++++ Data to examine

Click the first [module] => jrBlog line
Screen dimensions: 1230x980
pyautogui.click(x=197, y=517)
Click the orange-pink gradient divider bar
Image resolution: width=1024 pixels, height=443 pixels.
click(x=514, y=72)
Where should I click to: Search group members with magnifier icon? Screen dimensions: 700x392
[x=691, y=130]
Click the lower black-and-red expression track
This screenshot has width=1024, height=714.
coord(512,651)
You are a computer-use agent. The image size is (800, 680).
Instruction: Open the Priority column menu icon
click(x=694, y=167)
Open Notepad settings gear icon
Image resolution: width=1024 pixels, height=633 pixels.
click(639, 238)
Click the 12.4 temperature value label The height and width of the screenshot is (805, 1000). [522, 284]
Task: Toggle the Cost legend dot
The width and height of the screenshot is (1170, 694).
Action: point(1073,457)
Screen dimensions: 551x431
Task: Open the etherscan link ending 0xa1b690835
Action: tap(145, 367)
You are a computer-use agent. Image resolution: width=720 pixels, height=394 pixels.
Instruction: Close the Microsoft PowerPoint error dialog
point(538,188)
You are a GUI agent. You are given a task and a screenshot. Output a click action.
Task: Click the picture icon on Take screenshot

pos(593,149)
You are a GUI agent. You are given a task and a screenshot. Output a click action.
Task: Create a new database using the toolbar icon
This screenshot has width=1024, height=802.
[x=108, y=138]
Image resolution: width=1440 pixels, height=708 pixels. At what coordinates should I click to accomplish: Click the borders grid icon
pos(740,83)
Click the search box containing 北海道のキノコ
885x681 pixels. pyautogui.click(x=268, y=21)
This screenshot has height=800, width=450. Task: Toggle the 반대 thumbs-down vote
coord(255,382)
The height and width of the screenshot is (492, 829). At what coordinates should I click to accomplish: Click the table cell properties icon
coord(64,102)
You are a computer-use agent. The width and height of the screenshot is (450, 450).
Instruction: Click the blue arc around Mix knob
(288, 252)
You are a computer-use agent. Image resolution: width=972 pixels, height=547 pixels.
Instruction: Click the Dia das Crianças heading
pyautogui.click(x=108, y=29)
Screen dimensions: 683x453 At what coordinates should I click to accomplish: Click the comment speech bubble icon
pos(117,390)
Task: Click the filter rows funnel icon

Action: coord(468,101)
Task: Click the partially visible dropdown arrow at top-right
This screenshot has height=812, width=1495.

++++++++

- _What you are asked to do_: Give a verbatim copy of the material above.

- _Solution_:
Click the first [module] => jrBlog line
Screen dimensions: 1230x980
pyautogui.click(x=197, y=517)
Click the orange-pink gradient divider bar
Image resolution: width=1024 pixels, height=443 pixels.
click(x=514, y=72)
Where should I click to: Search group members with magnifier icon? Screen dimensions: 700x392
[x=691, y=130]
Click the lower black-and-red expression track
This screenshot has width=1024, height=714.
coord(512,651)
You are a computer-use agent. The image size is (800, 680).
Instruction: Open the Priority column menu icon
click(x=694, y=167)
Open Notepad settings gear icon
Image resolution: width=1024 pixels, height=633 pixels.
click(639, 238)
Click the 12.4 temperature value label The height and width of the screenshot is (805, 1000). [522, 284]
Task: Toggle the Cost legend dot
The width and height of the screenshot is (1170, 694).
Action: point(1073,457)
Screen dimensions: 551x431
Task: Open the etherscan link ending 0xa1b690835
Action: tap(145, 367)
You are a computer-use agent. Image resolution: width=720 pixels, height=394 pixels.
Instruction: Close the Microsoft PowerPoint error dialog
point(538,188)
You are a GUI agent. You are given a task and a screenshot. Output a click action.
Task: Click the picture icon on Take screenshot

pos(593,149)
You are a GUI agent. You are given a task and a screenshot. Output a click action.
Task: Create a new database using the toolbar icon
This screenshot has width=1024, height=802.
[x=108, y=138]
Image resolution: width=1440 pixels, height=708 pixels. At what coordinates should I click to accomplish: Click the borders grid icon
pos(740,83)
Click the search box containing 北海道のキノコ
885x681 pixels. pyautogui.click(x=268, y=21)
This screenshot has height=800, width=450. Task: Toggle the 반대 thumbs-down vote
coord(255,382)
The height and width of the screenshot is (492, 829). At what coordinates should I click to accomplish: Click the table cell properties icon
coord(64,102)
You are a computer-use agent. The width and height of the screenshot is (450, 450).
Instruction: Click the blue arc around Mix knob
(288, 252)
You are a computer-use agent. Image resolution: width=972 pixels, height=547 pixels.
Instruction: Click the Dia das Crianças heading
pyautogui.click(x=108, y=29)
Screen dimensions: 683x453 At what coordinates should I click to accomplish: Click the comment speech bubble icon
pos(117,390)
Task: Click the filter rows funnel icon

Action: coord(468,101)
Task: Click the partially visible dropdown arrow at top-right
This screenshot has height=812, width=1495.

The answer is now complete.